Monday, February 1, 2010

It's a Dystopian February

While everyone else is cheerfully talking about love and Valentine's Day, I'm going to be depressing you all month with stories about oppressive societies, destroyed worlds and desperate people in terrible situations. ;) Still with me? Great! You must either be a fellow dystopian fiction fan, dy-curious, or suicidal. Welcome!

I've definitely noticed an upswing in interest in this science fiction sub-genre and many interesting titles have recently been released or are on their way. So what attracts readers to dystopian and apocalyptic fiction? Is it because it shows us that "there is always light in the dark" as My Friend Amy so eloquently argues? It is because we are curious about how bad things could get if we don't stop screwing up now like Chris of Book-a-Rama? Are we in it for the thrill, because stories of survival (or attempted survival) against all odds are inherently interesting?

And what do we classify as dystopian fiction anyway? Does the society have to be have been "aiming at utopia and missed" as Joni Sensel suggests? That's a narrower definition than I have. For the purpose of my personal list, I count as dystopian any future society that values the stasis of said society over certain individual human rights that we currently hold to be self-evident. Or as I propose in my article "What if?" (also interesting for my comparison of adult and YA dystopias) it's a dystopia if the author is asking “what if society was really, really frakked up?”

□ □ □ □ □ □ □

Task statement ▸
Answer these questions using the post about dystopian fiction:
(a) Who does the writer credit with arguing that "there is always light in the dark"?
(b) Who suggests that a dystopian society has to have been "aiming at utopia and missed"?
(c) What is the title of the writer's own article that compares adult and YA dystopias?
The listing after this plays no part in the work here.

[Collected data entries]
□ □ □ □ □ □ □

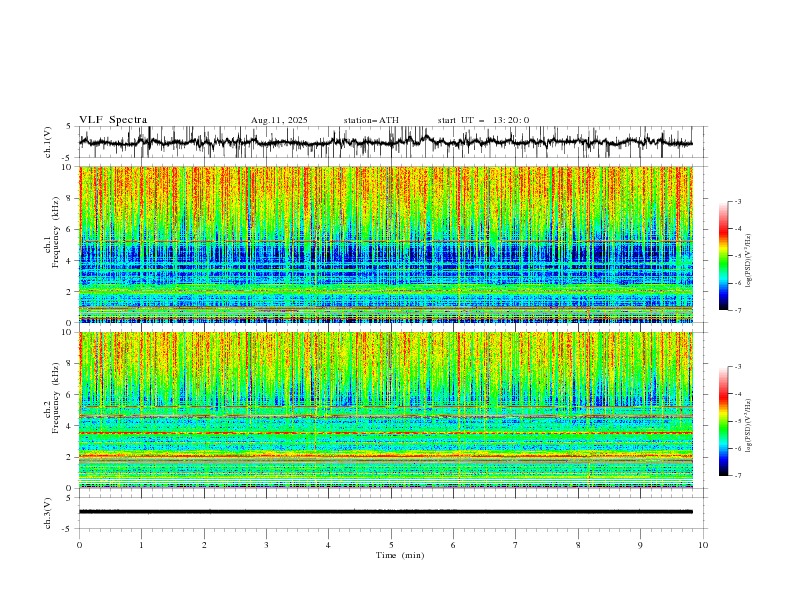Click the ch.3(V) waveform trace
Screen dimensions: 792x612
coord(385,512)
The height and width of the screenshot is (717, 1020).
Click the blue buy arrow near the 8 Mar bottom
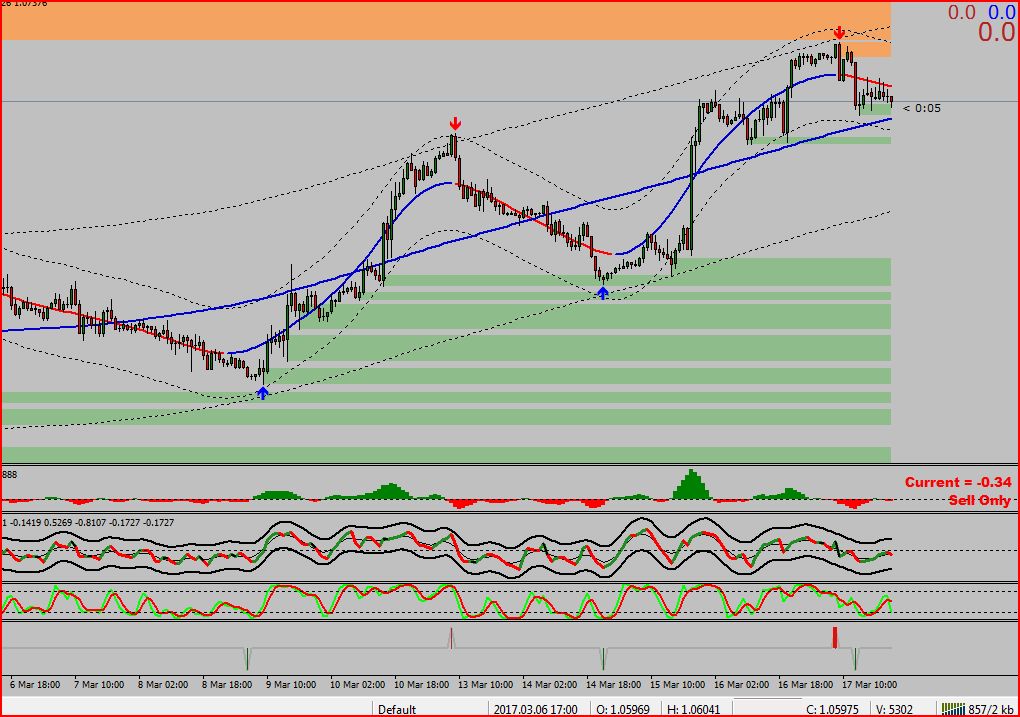pos(261,393)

□ □ □ □ □ □ □

Result ▸
(a) My Friend Amy
(b) Joni Sensel
(c) "What if?"